| What is needed |
Counting only lines below that contain the string "computer", give the total as a single number.

| Data extract |
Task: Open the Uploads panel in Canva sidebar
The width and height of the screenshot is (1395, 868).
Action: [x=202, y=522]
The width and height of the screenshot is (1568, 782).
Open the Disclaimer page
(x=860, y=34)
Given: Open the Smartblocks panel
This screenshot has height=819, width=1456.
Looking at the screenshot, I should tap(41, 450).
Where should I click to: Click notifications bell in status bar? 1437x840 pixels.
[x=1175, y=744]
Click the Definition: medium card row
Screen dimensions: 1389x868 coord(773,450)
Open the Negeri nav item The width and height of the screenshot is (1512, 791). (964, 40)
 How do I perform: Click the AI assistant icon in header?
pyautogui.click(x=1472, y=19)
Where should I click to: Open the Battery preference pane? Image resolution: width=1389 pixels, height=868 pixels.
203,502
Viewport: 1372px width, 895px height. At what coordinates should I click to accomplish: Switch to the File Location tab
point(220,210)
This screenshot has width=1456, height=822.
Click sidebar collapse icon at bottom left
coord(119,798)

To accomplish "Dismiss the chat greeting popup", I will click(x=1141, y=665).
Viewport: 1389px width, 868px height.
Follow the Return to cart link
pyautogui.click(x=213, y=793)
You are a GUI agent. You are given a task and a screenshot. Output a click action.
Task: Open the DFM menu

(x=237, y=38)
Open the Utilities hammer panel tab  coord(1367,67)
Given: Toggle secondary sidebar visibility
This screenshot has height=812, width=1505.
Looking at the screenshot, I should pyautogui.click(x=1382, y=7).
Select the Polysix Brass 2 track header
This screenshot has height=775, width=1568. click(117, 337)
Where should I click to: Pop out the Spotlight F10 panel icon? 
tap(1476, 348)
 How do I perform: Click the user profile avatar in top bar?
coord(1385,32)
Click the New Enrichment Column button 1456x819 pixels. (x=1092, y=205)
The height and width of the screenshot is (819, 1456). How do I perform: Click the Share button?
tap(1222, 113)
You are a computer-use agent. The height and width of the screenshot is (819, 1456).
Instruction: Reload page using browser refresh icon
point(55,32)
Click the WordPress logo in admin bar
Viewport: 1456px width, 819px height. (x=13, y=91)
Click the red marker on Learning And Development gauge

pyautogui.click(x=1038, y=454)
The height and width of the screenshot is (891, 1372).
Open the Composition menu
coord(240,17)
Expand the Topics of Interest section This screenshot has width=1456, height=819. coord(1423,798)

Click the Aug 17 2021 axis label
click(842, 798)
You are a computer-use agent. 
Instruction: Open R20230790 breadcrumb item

| Output for this exercise |
2